The acronym of SAPHO syndrome (synovitis, acne, pustulosis, hyperostosis and osteitis) combines a cluster of cutaneous and musculoskeletal manifestations, such as hyperostosis of bones of the anterior chest wall associated with acne fulminans and hidradenitis suppurativa. There are no validated diagnostic criteria in children. Nonsteroidal anti-inflammatory drugs are not always sufficient, and the use of corticosteroids, disease-modifying agents, tumor necrosis factor-α inhibitors or bisphosphonates may be necessary.

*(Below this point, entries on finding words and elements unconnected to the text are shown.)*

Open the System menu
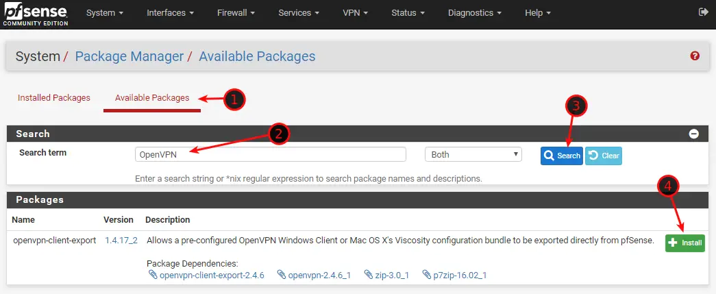716x294 pixels. [105, 13]
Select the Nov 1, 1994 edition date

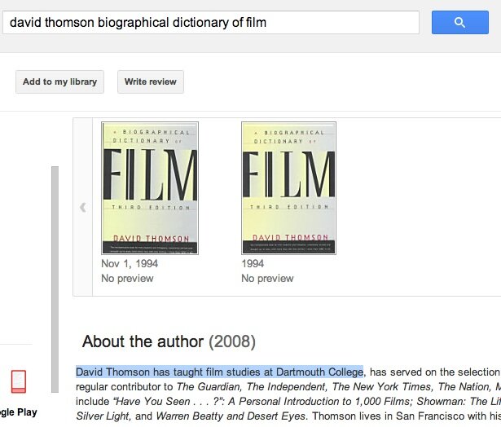(x=130, y=264)
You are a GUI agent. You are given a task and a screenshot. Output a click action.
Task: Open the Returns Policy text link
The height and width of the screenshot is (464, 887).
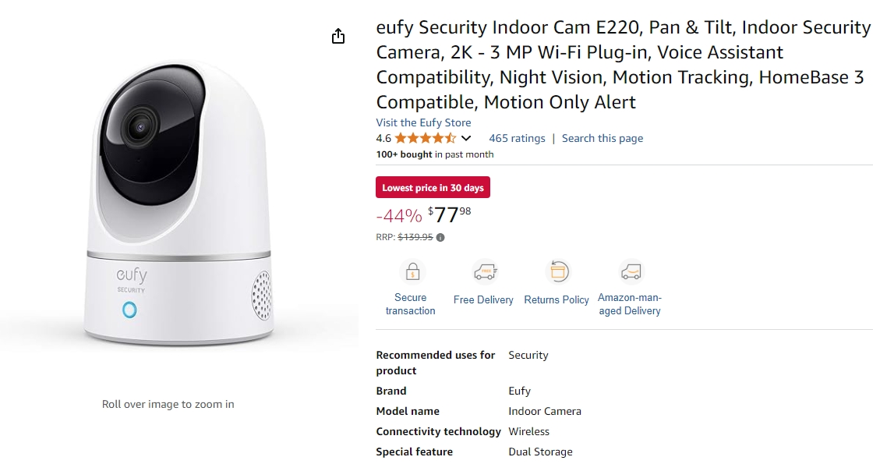(x=556, y=300)
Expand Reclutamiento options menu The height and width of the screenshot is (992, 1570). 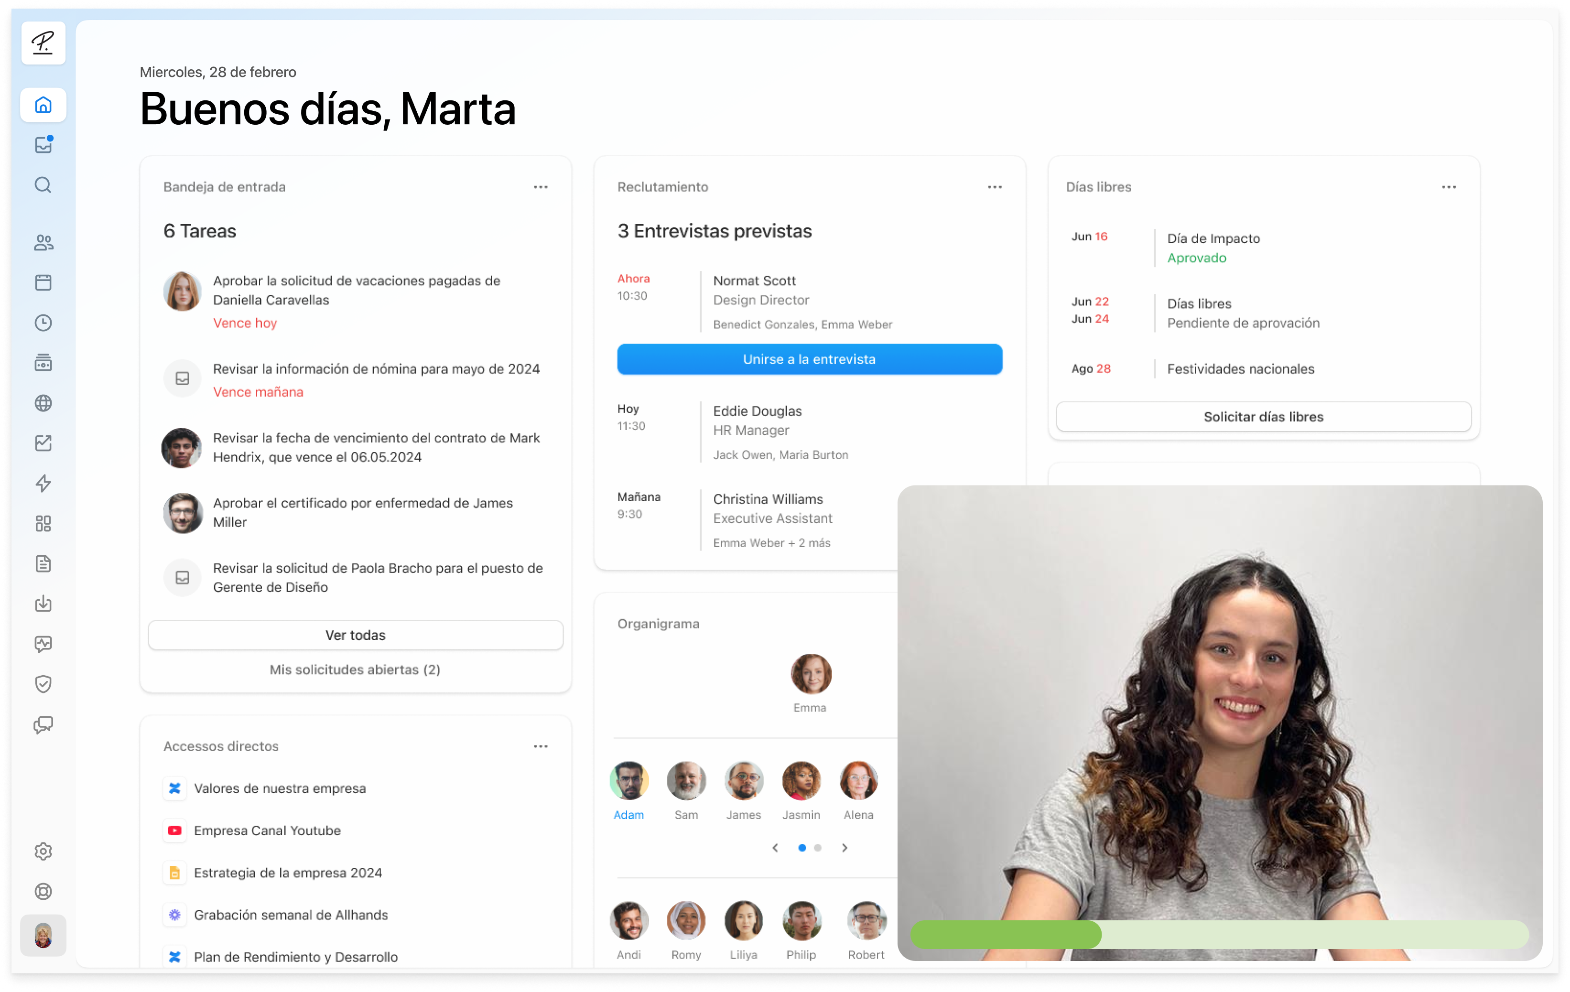994,186
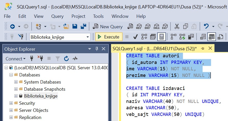Click the New Query button
Screen dimensions: 228x121
point(108,26)
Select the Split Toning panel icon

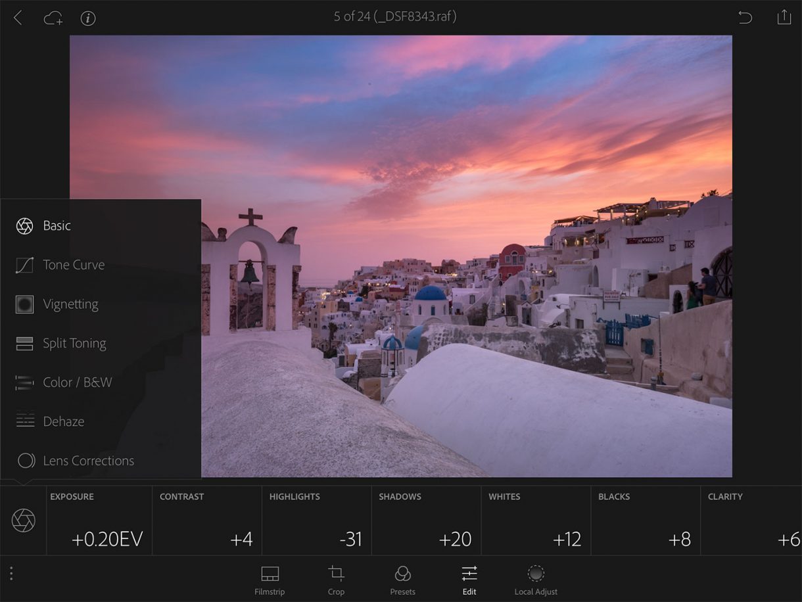coord(24,343)
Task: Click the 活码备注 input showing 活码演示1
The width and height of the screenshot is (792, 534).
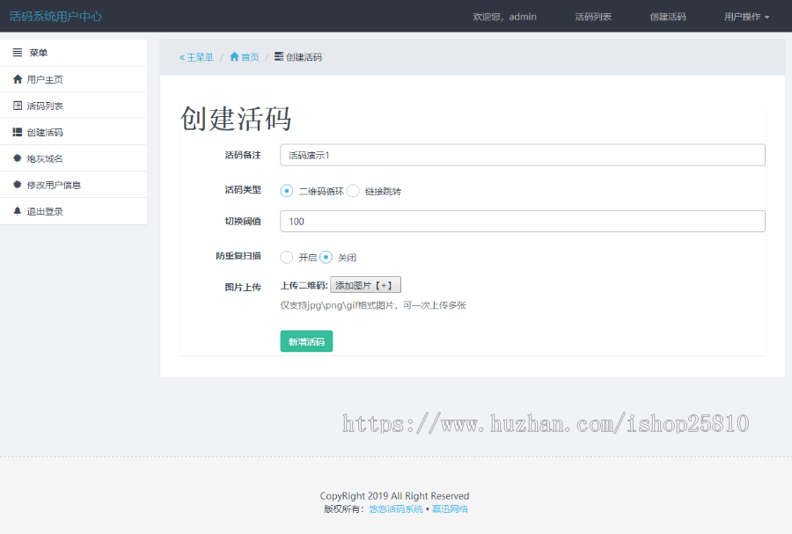Action: [x=523, y=155]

We present the case of a child with polyarticular involvement, osteoarthritis of the sternoclavicular joint with severe inflammatory disorders and acne conglobata, with an excellent response to intravenous pamidronate.

Keywords:
SAPHO syndrome
Hyperostosis
Acne
Bisphosphonates
Resumen

El acrónimo síndrome SAPHO (sinovitis, acné, pustulosis, hiperostosis y osteítis) engloba tanto manifestaciones cutáneas como muculoesqueléticas, entre ellas hiperostosis de los huesos y de las articulaciones de la pared torácica anterior, asociado a manifestaciones cutáneas; acné fulminans e hidradenitis supurativa. Los criterios diagnósticos no han sido validados en niños. El tratamiento inicial con antiinflamatorios no esteroideos en ocasiones es insuficiente y puede ser preciso asociar corticoides, fármacos modificadores de la enfermedad, antagonistas del factor de necrosis tumoral o bifosfonatos.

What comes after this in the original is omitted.